## TEXT UNDER STUDY
The DIM (Discourse Integrity Map) was envisaged as a follow-up to that project - an attempt to do what the dissertation had shown was worth doing, but with a classifier that could actually be trusted. The animating idea was a kind of "pulse-taking" of contemporary public discourse: a system capable of designating, for any given debate, whether its character was primarily dialectic or eristic - terms borrowed from Aristotle, who distinguished between argument conducted in pursuit of truth and argument conducted in pursuit of winning. Alongside this quality dimension, the original brief envisaged a visual map in the style of an Overton Window: showing where arguments cluster across the political landscape, how far they travel, and - weighted by reach - which low-quality arguments were achieving the widest audiences.

## RECORD EXTRACTS

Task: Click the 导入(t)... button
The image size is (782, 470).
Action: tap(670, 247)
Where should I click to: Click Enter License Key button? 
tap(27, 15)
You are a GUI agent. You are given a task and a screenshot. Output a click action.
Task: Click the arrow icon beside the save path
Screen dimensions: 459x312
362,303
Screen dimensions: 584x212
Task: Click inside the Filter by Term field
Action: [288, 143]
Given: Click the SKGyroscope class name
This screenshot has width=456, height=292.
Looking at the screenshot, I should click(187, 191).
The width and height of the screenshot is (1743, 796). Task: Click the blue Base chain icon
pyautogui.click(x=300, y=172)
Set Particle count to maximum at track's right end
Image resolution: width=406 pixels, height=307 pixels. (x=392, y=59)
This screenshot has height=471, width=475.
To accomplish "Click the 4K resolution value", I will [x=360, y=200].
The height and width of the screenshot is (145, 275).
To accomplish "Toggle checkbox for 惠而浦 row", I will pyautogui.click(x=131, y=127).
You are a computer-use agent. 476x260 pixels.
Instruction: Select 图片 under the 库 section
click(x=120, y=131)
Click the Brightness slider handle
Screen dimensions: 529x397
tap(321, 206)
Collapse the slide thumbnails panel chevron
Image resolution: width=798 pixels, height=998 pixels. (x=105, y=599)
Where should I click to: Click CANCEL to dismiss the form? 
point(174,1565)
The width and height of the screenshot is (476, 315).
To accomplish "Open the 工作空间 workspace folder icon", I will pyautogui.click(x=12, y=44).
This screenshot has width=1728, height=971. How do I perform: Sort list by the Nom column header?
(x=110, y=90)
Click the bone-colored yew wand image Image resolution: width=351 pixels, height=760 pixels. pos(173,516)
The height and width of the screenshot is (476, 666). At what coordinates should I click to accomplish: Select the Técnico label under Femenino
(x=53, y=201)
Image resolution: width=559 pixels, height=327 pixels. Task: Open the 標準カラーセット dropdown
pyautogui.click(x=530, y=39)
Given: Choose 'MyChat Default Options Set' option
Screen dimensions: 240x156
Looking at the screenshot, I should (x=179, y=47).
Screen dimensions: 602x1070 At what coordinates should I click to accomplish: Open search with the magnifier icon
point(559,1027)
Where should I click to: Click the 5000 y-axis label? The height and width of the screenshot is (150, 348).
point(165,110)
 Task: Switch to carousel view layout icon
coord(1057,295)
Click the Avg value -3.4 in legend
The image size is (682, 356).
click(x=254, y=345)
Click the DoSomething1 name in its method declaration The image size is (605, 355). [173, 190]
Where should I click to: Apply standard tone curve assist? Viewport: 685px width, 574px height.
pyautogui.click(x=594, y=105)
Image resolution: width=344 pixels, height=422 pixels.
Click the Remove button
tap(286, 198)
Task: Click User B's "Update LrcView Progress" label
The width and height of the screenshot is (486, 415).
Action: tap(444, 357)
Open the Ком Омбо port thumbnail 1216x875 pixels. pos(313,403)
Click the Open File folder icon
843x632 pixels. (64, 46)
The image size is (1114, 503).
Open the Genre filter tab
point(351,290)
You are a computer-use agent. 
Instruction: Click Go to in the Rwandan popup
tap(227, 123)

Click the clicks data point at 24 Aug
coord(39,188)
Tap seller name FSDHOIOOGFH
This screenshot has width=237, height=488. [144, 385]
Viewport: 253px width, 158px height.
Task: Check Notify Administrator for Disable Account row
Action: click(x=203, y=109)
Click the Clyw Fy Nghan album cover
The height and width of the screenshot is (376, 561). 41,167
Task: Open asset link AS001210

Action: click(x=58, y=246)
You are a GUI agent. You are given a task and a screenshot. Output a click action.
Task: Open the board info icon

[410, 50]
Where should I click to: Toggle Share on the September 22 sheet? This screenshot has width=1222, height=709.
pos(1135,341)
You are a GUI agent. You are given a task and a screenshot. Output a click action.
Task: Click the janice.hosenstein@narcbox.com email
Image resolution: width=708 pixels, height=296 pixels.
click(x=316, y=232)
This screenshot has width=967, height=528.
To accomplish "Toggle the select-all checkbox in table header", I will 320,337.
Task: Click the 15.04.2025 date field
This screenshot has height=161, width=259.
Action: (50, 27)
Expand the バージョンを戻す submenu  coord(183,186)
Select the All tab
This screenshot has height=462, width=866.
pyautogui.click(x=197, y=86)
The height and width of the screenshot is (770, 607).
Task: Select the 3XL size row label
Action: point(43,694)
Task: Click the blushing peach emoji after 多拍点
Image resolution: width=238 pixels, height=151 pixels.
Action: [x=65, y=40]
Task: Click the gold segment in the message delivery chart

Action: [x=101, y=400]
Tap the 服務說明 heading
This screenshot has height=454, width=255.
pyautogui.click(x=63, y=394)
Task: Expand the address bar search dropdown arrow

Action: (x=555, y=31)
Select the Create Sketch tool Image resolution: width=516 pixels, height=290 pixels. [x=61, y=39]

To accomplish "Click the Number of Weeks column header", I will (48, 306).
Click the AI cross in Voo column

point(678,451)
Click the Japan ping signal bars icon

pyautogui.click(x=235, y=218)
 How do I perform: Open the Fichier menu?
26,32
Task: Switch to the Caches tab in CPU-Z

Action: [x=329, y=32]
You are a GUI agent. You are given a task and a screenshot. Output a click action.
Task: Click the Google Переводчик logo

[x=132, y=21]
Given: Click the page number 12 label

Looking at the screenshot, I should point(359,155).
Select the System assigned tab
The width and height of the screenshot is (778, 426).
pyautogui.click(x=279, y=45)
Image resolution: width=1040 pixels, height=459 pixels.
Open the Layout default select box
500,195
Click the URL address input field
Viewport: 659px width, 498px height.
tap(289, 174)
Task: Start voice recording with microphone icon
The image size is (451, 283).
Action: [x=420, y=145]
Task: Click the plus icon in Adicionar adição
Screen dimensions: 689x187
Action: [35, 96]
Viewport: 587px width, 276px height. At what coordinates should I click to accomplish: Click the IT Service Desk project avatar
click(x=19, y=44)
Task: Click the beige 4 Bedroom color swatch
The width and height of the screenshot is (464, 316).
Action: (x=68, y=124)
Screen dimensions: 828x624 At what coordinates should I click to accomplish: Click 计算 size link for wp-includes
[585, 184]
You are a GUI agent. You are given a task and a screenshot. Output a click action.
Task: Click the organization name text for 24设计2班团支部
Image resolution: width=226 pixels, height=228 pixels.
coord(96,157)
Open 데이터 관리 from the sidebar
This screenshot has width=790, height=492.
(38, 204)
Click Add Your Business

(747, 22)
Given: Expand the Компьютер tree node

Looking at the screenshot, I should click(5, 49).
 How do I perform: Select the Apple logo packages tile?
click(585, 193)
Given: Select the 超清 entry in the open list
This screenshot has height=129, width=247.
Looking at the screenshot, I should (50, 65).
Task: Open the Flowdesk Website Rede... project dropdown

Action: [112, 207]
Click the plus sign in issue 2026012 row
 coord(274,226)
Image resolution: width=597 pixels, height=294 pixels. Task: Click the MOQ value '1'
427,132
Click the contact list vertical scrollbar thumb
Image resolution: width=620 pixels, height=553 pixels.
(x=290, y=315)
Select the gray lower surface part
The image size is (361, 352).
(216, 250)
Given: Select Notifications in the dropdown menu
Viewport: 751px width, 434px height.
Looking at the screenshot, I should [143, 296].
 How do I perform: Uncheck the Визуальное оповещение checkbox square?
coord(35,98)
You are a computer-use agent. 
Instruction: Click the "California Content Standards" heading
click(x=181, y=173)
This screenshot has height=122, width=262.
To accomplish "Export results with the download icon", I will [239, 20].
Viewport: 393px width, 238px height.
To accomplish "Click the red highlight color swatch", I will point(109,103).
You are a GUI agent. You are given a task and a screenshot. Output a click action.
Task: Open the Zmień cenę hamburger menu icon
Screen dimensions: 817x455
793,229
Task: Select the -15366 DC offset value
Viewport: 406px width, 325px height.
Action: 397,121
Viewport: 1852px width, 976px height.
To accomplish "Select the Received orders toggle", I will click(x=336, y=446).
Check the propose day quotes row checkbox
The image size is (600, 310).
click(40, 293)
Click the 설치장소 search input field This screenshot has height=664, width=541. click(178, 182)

## EXERCISE GOAL
Please return the whole passage above about the Discourse Integrity Map, word for word.

## REPLY TO THE EXERCISE
The DIM (Discourse Integrity Map) was envisaged as a follow-up to that project - an attempt to do what the dissertation had shown was worth doing, but with a classifier that could actually be trusted. The animating idea was a kind of "pulse-taking" of contemporary public discourse: a system capable of designating, for any given debate, whether its character was primarily dialectic or eristic - terms borrowed from Aristotle, who distinguished between argument conducted in pursuit of truth and argument conducted in pursuit of winning. Alongside this quality dimension, the original brief envisaged a visual map in the style of an Overton Window: showing where arguments cluster across the political landscape, how far they travel, and - weighted by reach - which low-quality arguments were achieving the widest audiences.